PASSAGE TO READ:
====================

Pictured above: Biochemist Didac Carmona, a researcher in Austria, was the winner of FameLab International 2012. Photo rights FameLab International
For the first time, Malta will be joining FameLab, an international competition spanning over 20 countries in Europe, Asia and North Africa in the search for the next top science communicator. FameLab offers young researchers and early career scientists an opportunity to showcase their skills.
All science students, educators and researchers, especially those who are passionate about science and want to communicate their enthusiasm about the subject to the public, are being invited to register by emailing [email protected] FameLab strives to push forward charismatic individuals to inject enthusiasm into science-related subjects and communicate science to wider audiences.

====================

GIVEN DATA:
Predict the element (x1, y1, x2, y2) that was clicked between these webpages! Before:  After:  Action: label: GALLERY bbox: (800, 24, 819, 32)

====================

EXERCISE TASKS:
(a) Copy from the FameLab article, from "Pictured above: Biochemist" up to and including "showcase their skills.".
(b) According to the FameLab article, why does FameLab push forward charismatic individuals? Answer in one to three sentences.
The lines come from a separate source and have no connection to the FameLab article.

ANSWERS BELOW:
(a)
Pictured above: Biochemist Didac Carmona, a researcher in Austria, was the winner of FameLab International 2012. Photo rights FameLab International
For the first time, Malta will be joining FameLab, an international competition spanning over 20 countries in Europe, Asia and North Africa in the search for the next top science communicator. FameLab offers young researchers and early career scientists an opportunity to showcase their skills.

(b) FameLab pushes forward charismatic individuals so they can inject enthusiasm into science-related subjects and communicate science to wider audiences.